Signals on many platforms are completely not-thread safe, this being due to the delivery by an interrupt which can halt execution mid-way through a function call. Checking the man page signal(2) POSIX.1-2003 lists safe functions to call in a signal handler:

_Exit() _exit() abort() accept() access() aio_error() aio_return() aio_suspend() alarm() bind() cfgetispeed() cfgetospeed() cfsetispeed() cfsetospeed() chdir() chmod() chown() clock_gettime() close() connect() creat() dup() dup2() execle() execve() fchmod() fchown() fcntl() fdatasync() fork() fpathconf() fstat() fsync() ftruncate() getegid() geteuid() getgid() getgroups() getpeername() getpgrp() getpid() getppid() getsockname() getsockopt() getuid() kill() link() listen() lseek() lstat() mkdir() mkfifo() open() pathconf() pause() pipe() poll() posix_trace_event() pselect() raise() read() readlink() recv() recvfrom() recvmsg() rename() rmdir() select() sem_post() send() sendmsg() sendto() setgid() setpgid() setsid() setsockopt() setuid() shutdown() sigaction() sigaddset() sigdelset() sigemptyset() sigfillset() sigismember() signal() sigpause() sigpending() sigprocmask() sigqueue() sigset() sigsuspend() sleep() socket() socketpair() stat() symlink() sysconf() tcdrain() tcflow() tcflush() tcgetattr() tcgetpgrp() tcsendbreak() tcsetattr() tcsetpgrp() time() timer_getoverrun() timer_gettime() timer_settime() times() umask() uname() unlink() utime() wait() waitpid() write()

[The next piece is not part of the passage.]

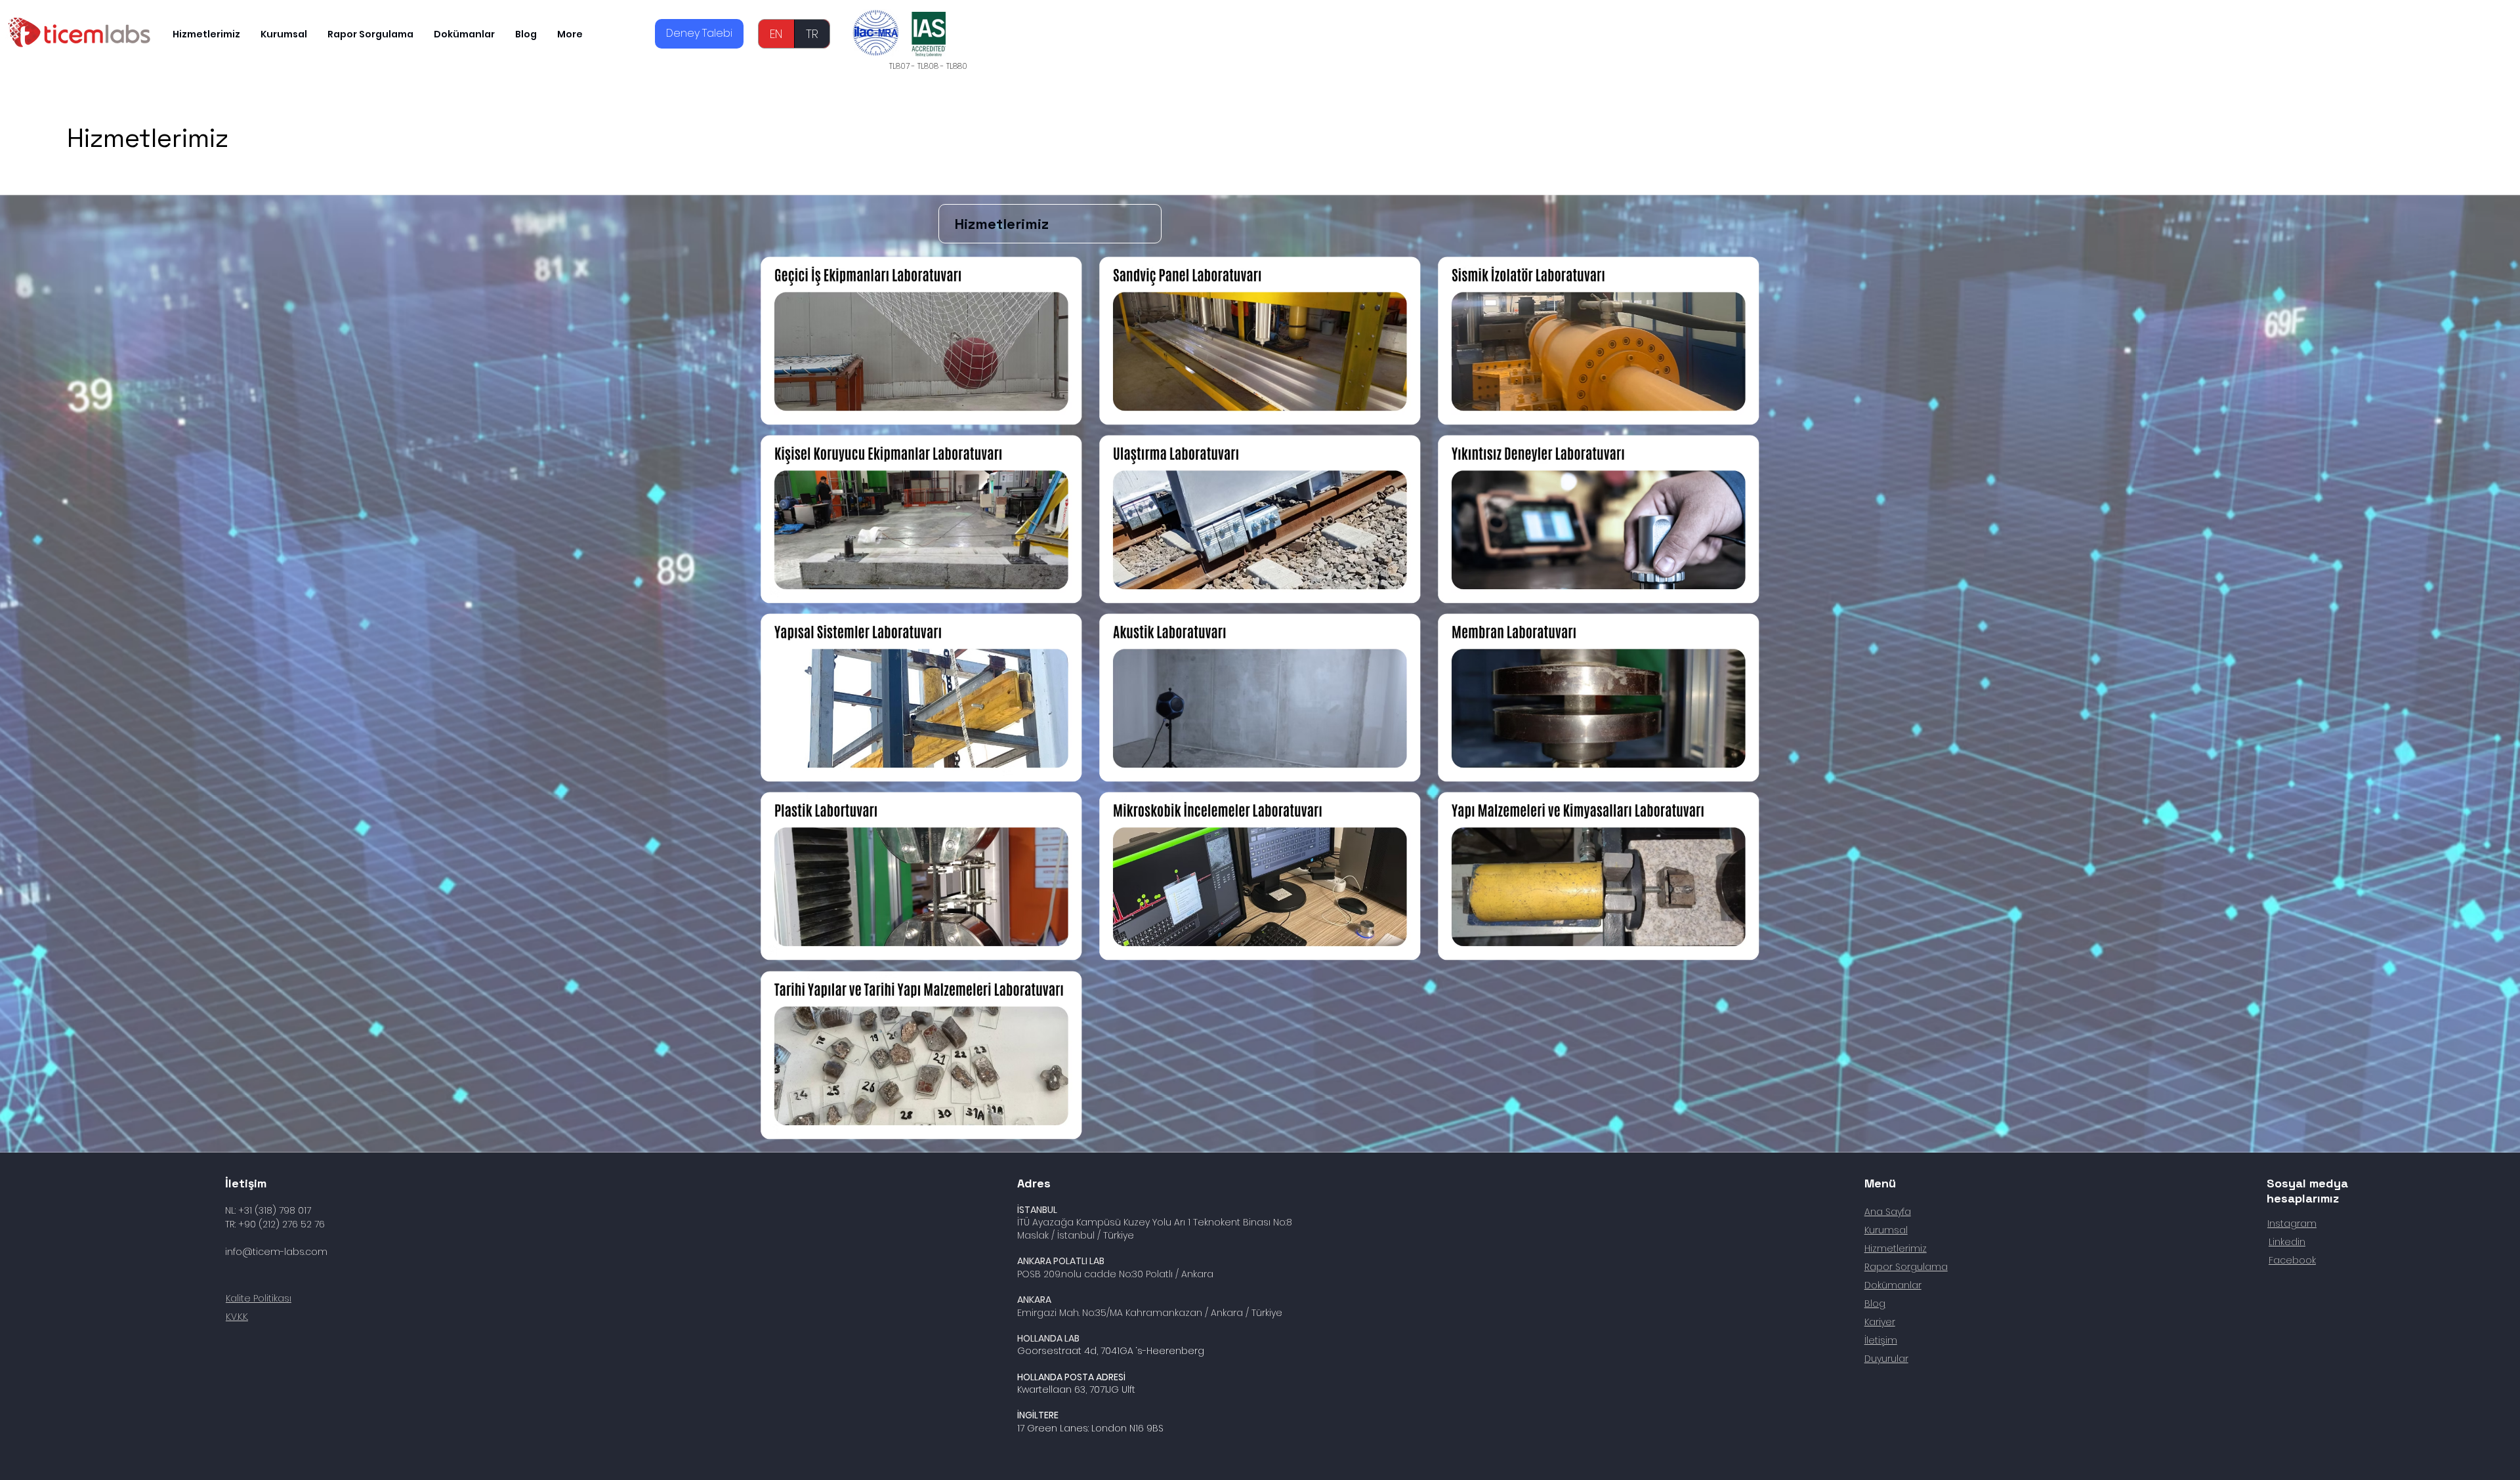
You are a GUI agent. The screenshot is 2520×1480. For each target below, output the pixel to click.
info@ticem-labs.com (276, 1251)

The popular method to handle signals is then through a pipe to an event loop, read "Catching Unix signals" for a Gtk example.

Using pipes is also a popular mechanism for multiple threads to communicate with each other, with the PGM transport the application needs to be notified only when contiguous data is available, handling of out of order sequence numbers and NAK requests should be transparent. However it only need be used as a thread-safe signalling mechanism, so for zero-copy we simply use a shared memory structure for the actual data to pass, in this case via a Glib asynchronous queue. A pipe can be used in a select() or poll() call, the thread can then sleep until data is available, otherwise a constant loop checking shared memory would be necessary with the side effect of starving other threads of processor time.

Like a jigsaw puzzle

Having the pieces first obviously helps, and we have already created separate receive and transmit windows together with the necessary network socket details. We want to define a new object that incorporates both receiver and transmit side functionality and manages all the network specific details for us. Independently we can investigate what kind of API we want to see by creating new basic send and receiver tools: pgmsend and pgmrecv derived from previously created basic_recv_with_rxw and stream_send_with_nak. The following diagram shows all the components that are affected:

That's getting a bit complicated to view from a functional level so lets have a look at the combined data flow diagram:

The TX/RX queue refers to of the operating system, the asynchronous event queue and event loop is determinable upon the integration framework. Currently integration is with the Glib event loop however the event hooks can easily be redirected to a Windows native, Qt, or any other. It is also not necessary for the PGM event loop to be a separate from the application event loop, although only recommended for low data rate applications.